Dragonfish swap usage/high memory/memory leak issues

winnielinnie · May 13, 2024, 3:19pm

This would be the best long-term solution.

It’s good to allow the system to swap for those extreme situations where memory demands are too high, and it needs a safety cushion to prevent a system crash or OOM.

Even though I’m on Core (FreeBSD), I don’t disable swap. Even if it never (or rarely) is needed. The cost is inconsequential, yet it could save my system from those rare (but possible) situations.

Best of both worlds for SCALE: ARC behaves as it was meant to, without restriction and without causing system instability, yet there is a swap available if it’s ever needed.

@mav: To complement this fix (disabling lru_gen), wouldn’t it also make sense to set swappiness=1 as the default for SCALE?

mav · May 13, 2024, 4:05pm

The swappiness=1 setting is quite orthogonal to this issue. It balances page cache evictions between anonymous pages swapping and file-backed pages writing, while the problem here is in balance between page cache general and ARC, to which this tunable does nothing. That is why it did nothing to this issue by itself when tried.

winnielinnie · May 13, 2024, 4:14pm

Hence, as something additional to complement the changes/fixes you’ve mentioned. (Since even @kris would go so far as to disable swap entirely, regardless of anything else.)

I think swappiness=1 would make for an ideal default^[1], with the above lru_gen fix.

As opposed to leaving it at the default of 60, which I don’t believe anyone believes is proper for a NAS. ↩︎

mav · May 13, 2024, 4:30pm

Formally, I could say that some never used memory may worth to be swapped out to free memory for better use. But I have no objections.

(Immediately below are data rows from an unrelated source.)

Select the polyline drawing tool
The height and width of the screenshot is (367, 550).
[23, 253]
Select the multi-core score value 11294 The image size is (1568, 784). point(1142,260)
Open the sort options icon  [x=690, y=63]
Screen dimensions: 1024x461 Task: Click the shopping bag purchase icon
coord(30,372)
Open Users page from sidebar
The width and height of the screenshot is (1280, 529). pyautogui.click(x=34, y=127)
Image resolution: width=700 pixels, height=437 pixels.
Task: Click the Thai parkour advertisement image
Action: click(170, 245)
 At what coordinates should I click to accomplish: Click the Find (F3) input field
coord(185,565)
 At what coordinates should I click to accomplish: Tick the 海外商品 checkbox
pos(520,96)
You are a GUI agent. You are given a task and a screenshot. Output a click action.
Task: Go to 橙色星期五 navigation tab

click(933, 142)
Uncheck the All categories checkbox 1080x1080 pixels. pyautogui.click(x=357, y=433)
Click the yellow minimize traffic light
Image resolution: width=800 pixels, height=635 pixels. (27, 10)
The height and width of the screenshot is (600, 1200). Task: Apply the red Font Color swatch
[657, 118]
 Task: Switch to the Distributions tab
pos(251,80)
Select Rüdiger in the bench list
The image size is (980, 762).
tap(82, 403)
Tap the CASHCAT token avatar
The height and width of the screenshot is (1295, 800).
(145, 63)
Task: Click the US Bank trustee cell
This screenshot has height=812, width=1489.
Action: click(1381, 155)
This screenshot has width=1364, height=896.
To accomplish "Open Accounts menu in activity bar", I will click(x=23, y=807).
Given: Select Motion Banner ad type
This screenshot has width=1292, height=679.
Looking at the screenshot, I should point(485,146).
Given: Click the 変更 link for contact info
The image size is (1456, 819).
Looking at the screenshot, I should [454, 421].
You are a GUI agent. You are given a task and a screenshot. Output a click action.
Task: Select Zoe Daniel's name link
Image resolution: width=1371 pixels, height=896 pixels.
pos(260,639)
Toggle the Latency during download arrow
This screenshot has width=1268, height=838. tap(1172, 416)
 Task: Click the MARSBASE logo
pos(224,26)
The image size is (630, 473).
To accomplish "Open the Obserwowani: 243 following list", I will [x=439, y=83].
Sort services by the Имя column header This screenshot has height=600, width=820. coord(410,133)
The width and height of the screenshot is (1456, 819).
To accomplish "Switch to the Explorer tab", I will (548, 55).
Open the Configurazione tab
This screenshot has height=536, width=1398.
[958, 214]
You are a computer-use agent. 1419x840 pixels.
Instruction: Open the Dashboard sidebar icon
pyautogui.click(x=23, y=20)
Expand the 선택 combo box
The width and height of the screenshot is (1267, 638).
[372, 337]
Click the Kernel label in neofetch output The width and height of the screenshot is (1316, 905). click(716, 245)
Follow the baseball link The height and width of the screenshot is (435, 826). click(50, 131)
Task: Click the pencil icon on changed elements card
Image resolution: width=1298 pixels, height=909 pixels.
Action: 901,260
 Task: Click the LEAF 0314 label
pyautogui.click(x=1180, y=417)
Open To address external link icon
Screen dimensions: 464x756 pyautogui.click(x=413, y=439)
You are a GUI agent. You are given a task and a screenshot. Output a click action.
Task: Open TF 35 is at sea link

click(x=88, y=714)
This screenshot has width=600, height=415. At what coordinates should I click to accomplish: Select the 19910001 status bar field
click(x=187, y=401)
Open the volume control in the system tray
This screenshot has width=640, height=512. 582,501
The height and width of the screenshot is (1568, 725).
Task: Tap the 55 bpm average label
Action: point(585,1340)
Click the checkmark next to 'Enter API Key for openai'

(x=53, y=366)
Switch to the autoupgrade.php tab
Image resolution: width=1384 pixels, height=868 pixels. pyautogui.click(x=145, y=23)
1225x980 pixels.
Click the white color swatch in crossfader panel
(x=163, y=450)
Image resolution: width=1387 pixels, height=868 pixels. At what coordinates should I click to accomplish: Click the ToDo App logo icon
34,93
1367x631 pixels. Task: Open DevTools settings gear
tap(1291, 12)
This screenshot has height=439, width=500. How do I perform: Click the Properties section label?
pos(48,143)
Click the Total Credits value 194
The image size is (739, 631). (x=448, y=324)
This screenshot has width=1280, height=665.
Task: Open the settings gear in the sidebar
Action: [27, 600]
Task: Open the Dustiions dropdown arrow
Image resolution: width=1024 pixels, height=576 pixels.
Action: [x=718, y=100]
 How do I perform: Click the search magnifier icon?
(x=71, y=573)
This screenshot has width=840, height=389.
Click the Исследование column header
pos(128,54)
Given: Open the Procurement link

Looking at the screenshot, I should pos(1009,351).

Stux · May 14, 2024, 3:27am

root@titan[~]# cat /sys/kernel/mm/lru_gen/enabled
0x0007
root@titan[~]# echo n >/sys/kernel/mm/lru_gen/enabled
root@titan[~]# cat /sys/kernel/mm/lru_gen/enabled    
0x0000

Does that look right?

And I assume this should actually be done as pre-init script?

EDIT: reading the docs,

https://docs.kernel.org/next/admin-guide/mm/multigen_lru.html

It appears that “echo 0” (zero) would be more correct

ClimbingKid · May 14, 2024, 9:24am

I rebuilt a VM this morning, with fresh install of 24.04, restored my config, moved the HBA over with my datasets, and did this.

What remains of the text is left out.